>> BEGIN
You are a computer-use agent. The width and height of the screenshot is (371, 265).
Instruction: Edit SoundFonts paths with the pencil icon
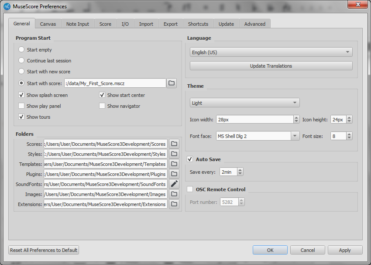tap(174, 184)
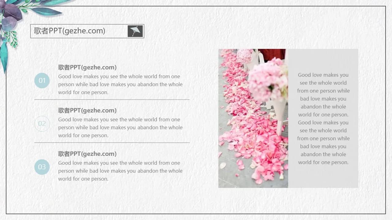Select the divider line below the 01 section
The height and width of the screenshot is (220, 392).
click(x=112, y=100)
>> END
>> BEGIN
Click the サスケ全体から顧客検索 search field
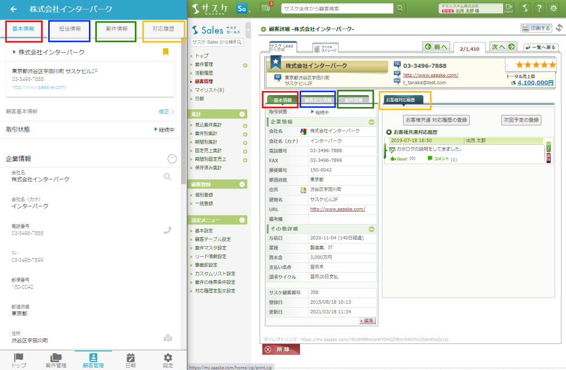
>> END
>> BEGIN
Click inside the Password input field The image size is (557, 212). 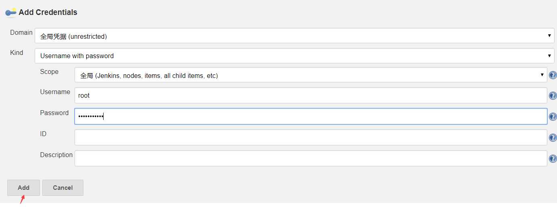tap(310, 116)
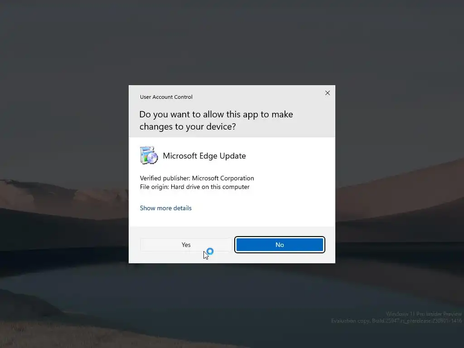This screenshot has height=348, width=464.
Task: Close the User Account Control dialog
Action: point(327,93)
>> END
Can you arrange the lines above as a JSON list of strings, one string per line, skipping blank lines, starting at the line containing "You are a computer-use" and ending at the line containing "click(x=112, y=100)"? Leave the pictures out of the answer.

[
  "You are a computer-use agent. The width and height of the screenshot is (371, 265).",
  "Instruction: Edit SoundFonts paths with the pencil icon",
  "tap(174, 184)",
  "Select the divider line below the 01 section",
  "The height and width of the screenshot is (220, 392).",
  "click(x=112, y=100)"
]